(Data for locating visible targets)
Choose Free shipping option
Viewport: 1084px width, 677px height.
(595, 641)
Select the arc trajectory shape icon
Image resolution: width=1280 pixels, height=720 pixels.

• **TASK TO CARRY OUT**
Transcribe every line of the listing above word for word, changing nothing.

• **RESULT OF THIS EXERCISE**
Choose Free shipping option
Viewport: 1084px width, 677px height.
(595, 641)
Select the arc trajectory shape icon
Image resolution: width=1280 pixels, height=720 pixels.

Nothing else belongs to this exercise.